Now you notice, you notice how the rest of the drive-by media have not been reporting this minor detail.
This is in the UK telegraph.
This minor detailed that the first Ebola victim was sent home with antibiotics because the doctors didn't recognize it at first.
Now, again, we have been told we have nothing to worry about with Ebola because the symptoms are so easy to recognize, and we have better medical systems than anywhere in the world.
And we got the serum, except we're out of it.
And we have better quarantine facilities.
And we've got I got a bad feeling about this.
I'm just going to tell you, in a lot of ways, the disease itself, and when you have a regime like this one, something gets out of hand the way they want to control it, would be to limit people's movements and so forth.
This is this is not good.
Let's go to the audio soundbites.
I want to take you back.
I want you to listen to what um I'm gonna go back to all the way back to July 30th of uh of 2014.
This is when Ebola, I first started talking about it after having discovered it uh breaking out, if you will, in Africa.
You have to stop the spread, which means you have to shut down airports.
You cannot let people leave, and this is what some of these um original three African countries did.

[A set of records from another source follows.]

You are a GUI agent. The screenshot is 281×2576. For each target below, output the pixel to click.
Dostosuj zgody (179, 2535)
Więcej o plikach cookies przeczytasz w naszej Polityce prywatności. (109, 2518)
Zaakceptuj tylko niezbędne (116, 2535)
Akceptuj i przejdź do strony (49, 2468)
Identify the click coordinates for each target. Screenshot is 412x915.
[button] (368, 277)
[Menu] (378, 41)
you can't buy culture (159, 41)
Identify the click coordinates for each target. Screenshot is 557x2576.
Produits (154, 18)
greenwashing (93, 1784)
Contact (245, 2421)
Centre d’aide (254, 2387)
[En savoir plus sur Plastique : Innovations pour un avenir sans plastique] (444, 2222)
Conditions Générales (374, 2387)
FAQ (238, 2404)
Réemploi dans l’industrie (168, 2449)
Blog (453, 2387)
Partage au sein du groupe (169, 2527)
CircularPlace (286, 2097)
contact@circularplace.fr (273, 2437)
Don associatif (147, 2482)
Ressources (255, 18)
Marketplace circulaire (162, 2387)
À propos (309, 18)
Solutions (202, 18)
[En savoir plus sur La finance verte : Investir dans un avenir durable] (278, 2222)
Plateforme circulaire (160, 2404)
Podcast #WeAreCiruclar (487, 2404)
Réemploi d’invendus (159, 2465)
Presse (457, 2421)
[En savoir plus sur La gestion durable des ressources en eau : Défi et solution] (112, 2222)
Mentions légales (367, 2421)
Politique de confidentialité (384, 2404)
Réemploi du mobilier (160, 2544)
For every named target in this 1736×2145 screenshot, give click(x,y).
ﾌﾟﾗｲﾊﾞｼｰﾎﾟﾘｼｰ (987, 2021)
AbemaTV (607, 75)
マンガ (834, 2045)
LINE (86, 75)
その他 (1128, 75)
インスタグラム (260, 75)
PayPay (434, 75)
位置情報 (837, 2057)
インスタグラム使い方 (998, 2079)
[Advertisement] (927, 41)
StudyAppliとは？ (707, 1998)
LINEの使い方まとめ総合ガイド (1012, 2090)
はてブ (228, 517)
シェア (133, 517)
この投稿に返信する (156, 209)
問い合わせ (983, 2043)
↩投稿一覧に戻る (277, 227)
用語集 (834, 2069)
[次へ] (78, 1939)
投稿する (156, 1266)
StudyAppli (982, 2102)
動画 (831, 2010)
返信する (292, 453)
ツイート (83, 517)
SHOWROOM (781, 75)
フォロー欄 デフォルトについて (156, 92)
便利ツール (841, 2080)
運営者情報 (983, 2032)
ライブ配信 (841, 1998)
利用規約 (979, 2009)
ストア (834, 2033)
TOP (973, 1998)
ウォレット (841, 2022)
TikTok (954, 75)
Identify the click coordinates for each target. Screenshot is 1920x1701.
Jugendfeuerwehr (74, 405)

But somebody got on an airplane to Lagos, Nigeria, and that's all it has taken.
Now everybody is worried that this thing could become global.
Who knows?
I'm not trying to create a panic here, but one of the ways that you deal with this is to close your border in and out.
If you are a country, if you're an origin country, the only way to contain this is to contain it.
It's the only thing, the only way to treat it is to contain it.
And in in the good old days, and it's not that long ago, a threat like this would be met by a nation closing its borders and ports of entry to the countries where the disease is running rampant.
Not everybody, just to the countries where the disease is running rampant.
Now, we would never do that.
Of course, that would be unfair.
That would be discriminatory.
That would be mean.
The way it's looked at by many in our country, it's not fair that they get Ebola and we don't.
Whoa, whoa, whoa, that's not fair.
And people do have that attitude about it.
It's I've I've talked to people.
When is it about Africa?
Why is all this happen in Africa?
This isn't fair.
What do you want it to happen in more places?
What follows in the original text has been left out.